Copybarista supports a documented copy.bara.sky subset for common repository
export workflows. It is not a full migration-engine clone. Unsupported
constructs fail with explicit errors instead of being ignored.
CLI
copybarista validate CONFIG [--workflow NAME]
copybarista translate COPY_BARA_SKY [--workflow NAME] [--output CONFIG]
copybarista export CONFIG SOURCE_REF [--workflow NAME] \
[--folder-dir DIR] [--force] [--json]
copybarista publish-git CONFIG SOURCE_REF [--workflow NAME] [--json]
copybarista check-leaks CONFIG ROOT [--workflow NAME]
copybarista import-change CONFIG --public-base DIR --public-head DIR \
--source-base DIR --destination DIR [--workflow NAME] [--no-verify] [--json]
copybarista init-sync ROOT --package-name NAME --source-root PATH \
--public-repo OWNER/REPO --source-repo OWNER/REPO \
--copybarista-project-path PATH --smoke-import MODULE \
[--sync-label LABEL] [--type-check-target PATH] \
[--forbidden-pr-text TEXT] [--validation-python-version VERSION] \
[--validation-command COMMAND] [--sync-user-name NAME] \
[--sync-user-email EMAIL] [--overwrite]
copybarista check-sync-config ROOT
copybarista write-export-workflow copybarista.sync.toml [--output PATH]
CONFIG can be a Copybarista TOML file or a supported copy.bara.sky file.
export uses --folder-dir when supplied, otherwise
destination.folder.path from the config. Folder export replaces destination
contents after safety checks. Existing destinations require --force; the flag
never disables safety checks.
import-change imports a public change-request tree into a source-of-truth
checkout using the supported reversible transform subset. It requires
local public base, public head, source base, and destination checkouts so tests
and workflows can run without network access. Verification is enabled by
default: the source base must reproduce the public base, and the imported
destination must re-export to the public head. Failed imports roll back touched
destination paths.
--workflow selects a named workflow from copy.bara.sky; publish-git
defaults to export_git, and other commands default to export.
check-leaks runs the config's [leak_check] policy against an existing
exported tree.
Bidirectional Sync Model
Copybarista sync is PR-based in both directions:
- Source to public: the source workflow exports the configured source root into
a temporary tree, validates the exported checkout, and opens a PR in
the public repository from a generated package export branch, e.g.

■ **Task list**
1) In the Copybarista documentation, which workflow does publish-git use by default?
2) Print the Copybarista documentation from "Bidirectional Sync Model" up to and including "export branch, e.g.".
3) Write what comes next in the Copybarista documentation, starting from the point where it stops.
The listing is unrelated to the Copybarista documentation.

■ **Data**
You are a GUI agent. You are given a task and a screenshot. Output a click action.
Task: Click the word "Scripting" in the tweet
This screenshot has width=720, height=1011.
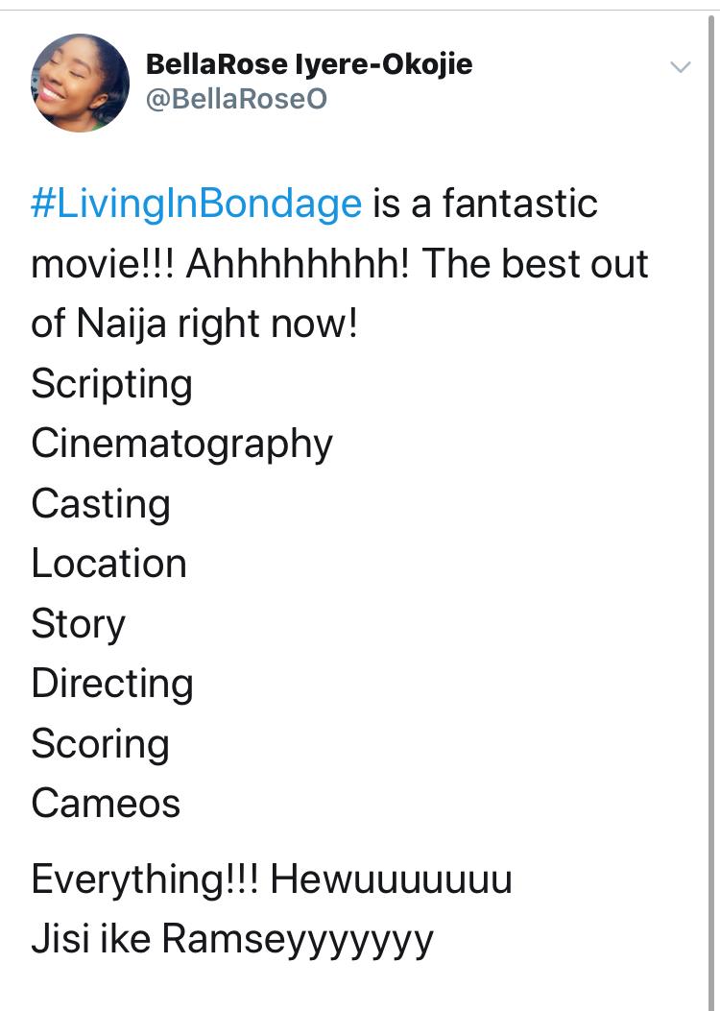[x=111, y=384]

■ **Results in order**
1) export_git

2)
Bidirectional Sync Model
Copybarista sync is PR-based in both directions:
- Source to public: the source workflow exports the configured source root into
a temporary tree, validates the exported checkout, and opens a PR in
the public repository from a generated package export branch, e.g.

3)
configgle/export/main. Reruns can update the same branch so there is one active export PR per project branch. The generated branch is replaced withgit push --force-with-lease. - Public to source: the public workflow checks out a public base and public
head, runs
copybarista import-change, validates the target checkout, and opens a source PR from a generated package import branch, e.g.configgle/import/sha-<public-sha>. Regenerating that import branch also usesgit push --force-with-lease.
The public repository CI checks release-tree policy, lint, formatting, types,
unit tests, package build, and installed-wheel import. The reverse-sync
workflow also runs on trusted public PRs as an import validation check, except
for generated export PRs whose source of truth is the export workflow. Public
main pushes from merged generated export PRs are skipped for the same reason
when the push commit is authored by copybarista or the commit message
identifies a generated export branch. Reverse sync only opens a
source PR for direct public changes or manual-dispatch runs.
No workflow should push directly to a protected default branch. Generated sync
branches are workflow-owned artifacts; do not push manual commits to them.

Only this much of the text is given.